* _About this exercise_
Every entry below should be transcribed exactly; pictures stay out of the copy.

* _Record excerpts_
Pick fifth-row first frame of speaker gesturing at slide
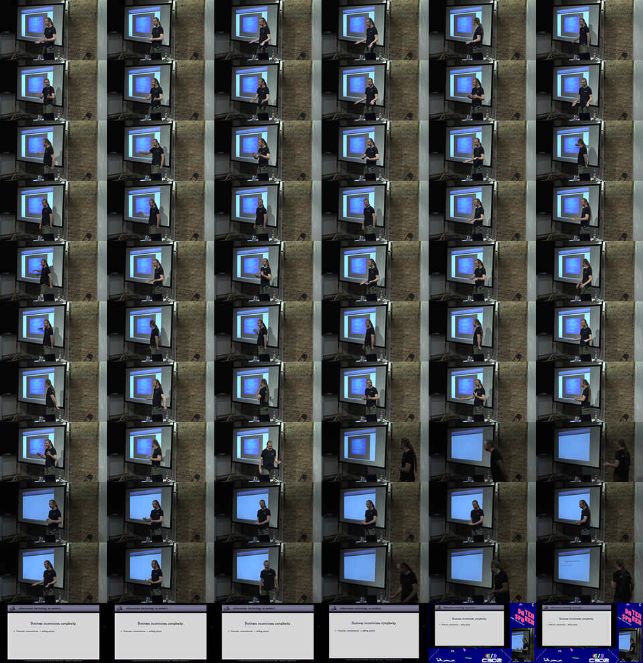Screen dimensions: 643x663 (x=54, y=271)
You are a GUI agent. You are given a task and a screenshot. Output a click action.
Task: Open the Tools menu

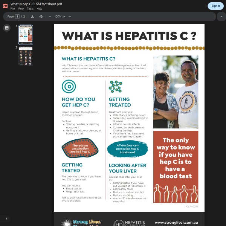click(x=30, y=9)
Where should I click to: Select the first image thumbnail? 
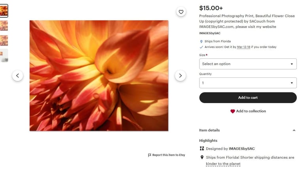4,11
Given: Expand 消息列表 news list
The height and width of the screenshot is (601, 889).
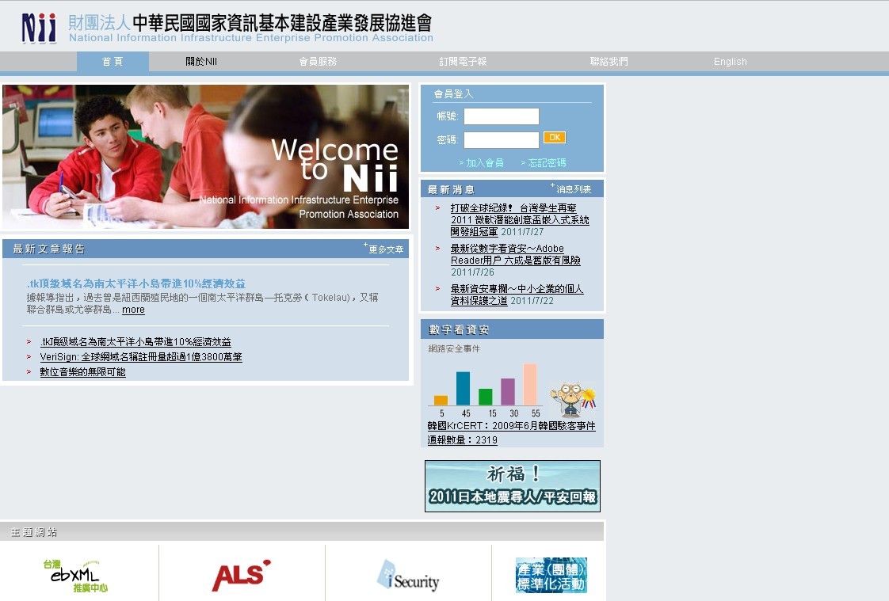Looking at the screenshot, I should [x=573, y=189].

* _Task response_
Pick fifth-row first frame of speaker gesturing at slide
Screen dimensions: 643x663 (x=54, y=271)
You are a GUI agent. You are given a task and a screenshot. Output a click action.
Task: Open the Tools menu

click(x=30, y=9)
Where should I click to: Select the first image thumbnail? 
4,11
Given: Expand 消息列表 news list
The height and width of the screenshot is (601, 889).
Looking at the screenshot, I should [x=573, y=189].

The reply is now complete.